Éducation nationale : les syndicats ne décolèrent pas

Publié le Mardi 3 Novembre 2020

Une intersyndicale vosgienne* de l'Éducation Nationale dénonce la gestion de crise mise en œuvre par le Ministre Jean-Michel Blanquer. Une réaction qui fait suite à l'annonce jeudi dernier du nouveau protocole sanitaire dans les écoles.

« Ces nouvelles modalités dérisoires et souvent inapplicables, sans aucun moyen supplémentaire ne correspondent absolument pas à la gravité de la situation et ne répondent ni à l’inquiétude, ni à la colère des personnels. » déplore l'intersyndicale vosgienne dans un communiqué adressé à la presse. Une colère renforcée davantage par la modification de l'organisation, jugée trop tardive, de l'hommage national à Samuel Paty lundi matin : « Ces ordres et contre-ordres, ces décisions de dernières minutes au-delà de laisser les personnels livrés à eux-mêmes quant aux conditions sanitaires de rentrée et à l’hommage de notre collègue assassiné, montrent la méconnaissance et le peu de considération que le ministre porte au travail de l’ensemble des personnels de l’Éducation Nationale. »

Dans son courrier, l'intersyndicale rappelle ses revendications depuis le début de la crise : « l'embauche de personnels pour dédoubler les classes et assurer une désinfection fréquente des locaux et du matériel, abrogation du jour de carence, protection renforcée des personnels vulnérables, dépistage préventif des personnels et des élèves, masques conformes, reconnaissance du Covid 19 comme maladie professionnelle, recrutement de médecins de prévention.... Ces demandes sont restées à ce jour sans réponse.
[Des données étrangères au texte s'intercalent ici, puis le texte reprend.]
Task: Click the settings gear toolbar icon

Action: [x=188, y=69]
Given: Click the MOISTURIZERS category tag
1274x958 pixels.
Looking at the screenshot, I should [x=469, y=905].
La seule proposition en cette rentrée à risque pour tous est : « ouvrez les fenêtres et faites au mieux ! ». Comme si cela n’était pas fait depuis septembre... Blanquer est-il à ce point déconnecté de la réalité ? » s'interroge-t-elle.

Enfin, les syndicats vosgiens exigent du ministère de l'Éducation Nationale qu'il défende l'école publique et, dans un contexte tendu par l'attentat contre le professeur Samuel Paty, ils demandent l'application des mesures suivantes :

  • Le respect strict de la loi de 1905 de séparation de l’État et des Églises.
  • L’application automatique et systématique de l’article 11 du statut général de la fonction publique qui stipule : « La collectivité publique est tenue de protéger le fonctionnaire contre les atteintes volontaires à l’intégrité de la personne, les violences, les agissements constitutifs de harcèlement, les menaces, les injures, les diffamations ou les outrages dont il pourrait être victime sans qu’une faute personnelle puisse lui être imputée. Elle est tenue de réparer, le cas échéant, le préjudice qui en est résulté »
  • L’abrogation de la loi Débré de 1959 qui organise le financement de l’école privée avec de l’argent public
  • Une réelle protection des personnels, en particulier enseignants, face aux pressions extérieures qu’elles soient religieuses, politiques, économiques, associatives, familiales.
  • Des excuses publiques de la part de Blanquer après que celui-ci nous ait comparé à des preneurs d’otages lorsque nous étions en grève en juin 2019, à des organisateurs d’autodafés à l’automne dernier lors de la lutte contre les E3C et suggéré, au printemps dernier, que les enseignants n’avaient rien fait durant le confinement !

*CGT Éduc'action 88, FSU 88, SNFOLC 88, Éducation Sud Lorraine.